Brief: Please rewrite the entries between the lines holding "This screenshot has width=508, height=244." and "click(x=584, y=455)", inclusive, shifting each coordinate in the answers up by 50 and leaving every other line unchanged.

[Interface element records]
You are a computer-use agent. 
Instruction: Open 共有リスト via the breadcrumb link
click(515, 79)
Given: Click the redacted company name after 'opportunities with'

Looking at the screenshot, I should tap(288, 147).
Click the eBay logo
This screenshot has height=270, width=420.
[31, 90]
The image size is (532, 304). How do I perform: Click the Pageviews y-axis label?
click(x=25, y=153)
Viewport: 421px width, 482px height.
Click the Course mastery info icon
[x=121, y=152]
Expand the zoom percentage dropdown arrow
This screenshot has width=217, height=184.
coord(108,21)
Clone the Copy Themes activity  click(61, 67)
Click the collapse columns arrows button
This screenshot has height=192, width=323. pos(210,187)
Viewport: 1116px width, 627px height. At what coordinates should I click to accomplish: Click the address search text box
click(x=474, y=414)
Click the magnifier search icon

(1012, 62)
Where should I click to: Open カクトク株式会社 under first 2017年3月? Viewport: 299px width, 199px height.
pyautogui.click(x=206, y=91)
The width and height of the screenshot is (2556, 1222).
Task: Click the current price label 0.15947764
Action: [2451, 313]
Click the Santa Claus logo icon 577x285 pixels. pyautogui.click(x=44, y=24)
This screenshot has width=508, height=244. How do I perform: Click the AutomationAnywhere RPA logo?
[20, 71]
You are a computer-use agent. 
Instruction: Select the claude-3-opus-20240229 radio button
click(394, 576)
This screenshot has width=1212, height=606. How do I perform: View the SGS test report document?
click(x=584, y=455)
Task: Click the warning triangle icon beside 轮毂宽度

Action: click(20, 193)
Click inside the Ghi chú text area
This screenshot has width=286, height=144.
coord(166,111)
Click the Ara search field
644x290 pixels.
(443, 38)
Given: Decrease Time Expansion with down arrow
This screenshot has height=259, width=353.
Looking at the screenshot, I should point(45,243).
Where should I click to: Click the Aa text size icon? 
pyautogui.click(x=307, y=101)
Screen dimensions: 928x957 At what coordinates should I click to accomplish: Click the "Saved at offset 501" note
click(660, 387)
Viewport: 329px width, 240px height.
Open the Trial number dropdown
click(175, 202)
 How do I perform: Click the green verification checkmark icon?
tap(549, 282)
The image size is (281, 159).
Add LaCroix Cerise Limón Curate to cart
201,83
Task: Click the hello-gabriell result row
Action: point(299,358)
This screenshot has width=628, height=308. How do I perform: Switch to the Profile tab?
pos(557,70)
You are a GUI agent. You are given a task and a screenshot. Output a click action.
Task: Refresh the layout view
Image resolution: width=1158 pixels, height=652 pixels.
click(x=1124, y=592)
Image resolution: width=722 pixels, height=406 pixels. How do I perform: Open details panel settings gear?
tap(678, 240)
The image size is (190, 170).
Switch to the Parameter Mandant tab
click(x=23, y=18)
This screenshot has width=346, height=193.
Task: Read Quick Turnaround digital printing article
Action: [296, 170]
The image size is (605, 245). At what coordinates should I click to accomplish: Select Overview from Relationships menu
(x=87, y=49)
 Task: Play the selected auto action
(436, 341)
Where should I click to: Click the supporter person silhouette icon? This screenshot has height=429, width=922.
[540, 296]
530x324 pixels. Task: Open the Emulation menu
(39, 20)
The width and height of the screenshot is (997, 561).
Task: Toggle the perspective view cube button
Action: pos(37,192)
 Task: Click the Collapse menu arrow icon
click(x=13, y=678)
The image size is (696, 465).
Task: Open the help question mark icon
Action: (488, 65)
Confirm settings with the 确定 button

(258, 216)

Output of the exercise:
This screenshot has width=508, height=244. How do I perform: Click the AutomationAnywhere RPA logo?
[70, 121]
You are a computer-use agent. 
Instruction: Select the claude-3-opus-20240229 radio button
click(444, 626)
This screenshot has width=1212, height=606. How do I perform: View the SGS test report document?
click(x=634, y=505)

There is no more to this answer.